Beginning with the first line, copy out each line of the material until the line containing "Select 顺序出题 radio button" has been copied as well.
- Opening Delimiter -
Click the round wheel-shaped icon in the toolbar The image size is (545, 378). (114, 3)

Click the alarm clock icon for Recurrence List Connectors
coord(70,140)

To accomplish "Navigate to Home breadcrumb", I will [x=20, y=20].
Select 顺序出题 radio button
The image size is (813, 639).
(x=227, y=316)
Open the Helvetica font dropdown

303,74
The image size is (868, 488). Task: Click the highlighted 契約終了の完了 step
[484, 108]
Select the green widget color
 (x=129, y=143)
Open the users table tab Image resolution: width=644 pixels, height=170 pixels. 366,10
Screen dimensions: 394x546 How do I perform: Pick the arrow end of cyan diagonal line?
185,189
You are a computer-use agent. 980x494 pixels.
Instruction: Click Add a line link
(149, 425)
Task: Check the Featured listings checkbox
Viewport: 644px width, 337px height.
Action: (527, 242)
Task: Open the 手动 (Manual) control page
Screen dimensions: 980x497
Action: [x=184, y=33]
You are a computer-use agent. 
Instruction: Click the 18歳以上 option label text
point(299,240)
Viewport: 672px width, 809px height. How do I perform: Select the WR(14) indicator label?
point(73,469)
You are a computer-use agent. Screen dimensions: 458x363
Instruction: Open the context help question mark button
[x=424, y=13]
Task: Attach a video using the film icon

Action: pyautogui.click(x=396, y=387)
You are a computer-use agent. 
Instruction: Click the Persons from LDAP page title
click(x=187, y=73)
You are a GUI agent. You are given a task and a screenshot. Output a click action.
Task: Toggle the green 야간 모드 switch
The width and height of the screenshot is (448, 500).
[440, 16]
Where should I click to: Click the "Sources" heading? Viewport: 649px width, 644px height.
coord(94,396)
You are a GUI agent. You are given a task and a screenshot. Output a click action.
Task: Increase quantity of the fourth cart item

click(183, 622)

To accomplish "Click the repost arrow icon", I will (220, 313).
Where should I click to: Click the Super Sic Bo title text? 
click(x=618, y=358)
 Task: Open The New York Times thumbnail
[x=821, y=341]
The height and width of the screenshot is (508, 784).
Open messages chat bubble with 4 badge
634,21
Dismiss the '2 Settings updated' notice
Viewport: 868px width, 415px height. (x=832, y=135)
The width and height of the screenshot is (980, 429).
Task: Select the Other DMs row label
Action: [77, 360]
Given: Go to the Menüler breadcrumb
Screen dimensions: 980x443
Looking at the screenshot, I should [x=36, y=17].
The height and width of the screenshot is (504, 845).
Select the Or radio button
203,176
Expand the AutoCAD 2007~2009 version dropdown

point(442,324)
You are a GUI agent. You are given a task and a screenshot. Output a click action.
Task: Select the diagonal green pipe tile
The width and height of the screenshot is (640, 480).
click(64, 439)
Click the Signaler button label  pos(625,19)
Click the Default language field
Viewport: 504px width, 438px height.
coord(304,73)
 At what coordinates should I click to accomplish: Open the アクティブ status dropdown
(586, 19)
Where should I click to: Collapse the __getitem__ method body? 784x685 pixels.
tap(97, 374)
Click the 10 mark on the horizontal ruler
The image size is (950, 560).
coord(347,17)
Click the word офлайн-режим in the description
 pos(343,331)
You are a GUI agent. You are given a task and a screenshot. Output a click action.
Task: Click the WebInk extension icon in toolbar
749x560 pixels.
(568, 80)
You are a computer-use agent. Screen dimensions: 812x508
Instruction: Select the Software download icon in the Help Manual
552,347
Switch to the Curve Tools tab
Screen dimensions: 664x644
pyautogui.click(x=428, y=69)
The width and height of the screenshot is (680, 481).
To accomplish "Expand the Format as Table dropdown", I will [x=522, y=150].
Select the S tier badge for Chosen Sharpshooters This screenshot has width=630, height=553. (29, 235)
- Closing Delimiter -
» **Answer below**
Click the round wheel-shaped icon in the toolbar The image size is (545, 378). (114, 3)

Click the alarm clock icon for Recurrence List Connectors
coord(70,140)

To accomplish "Navigate to Home breadcrumb", I will [x=20, y=20].
Select 顺序出题 radio button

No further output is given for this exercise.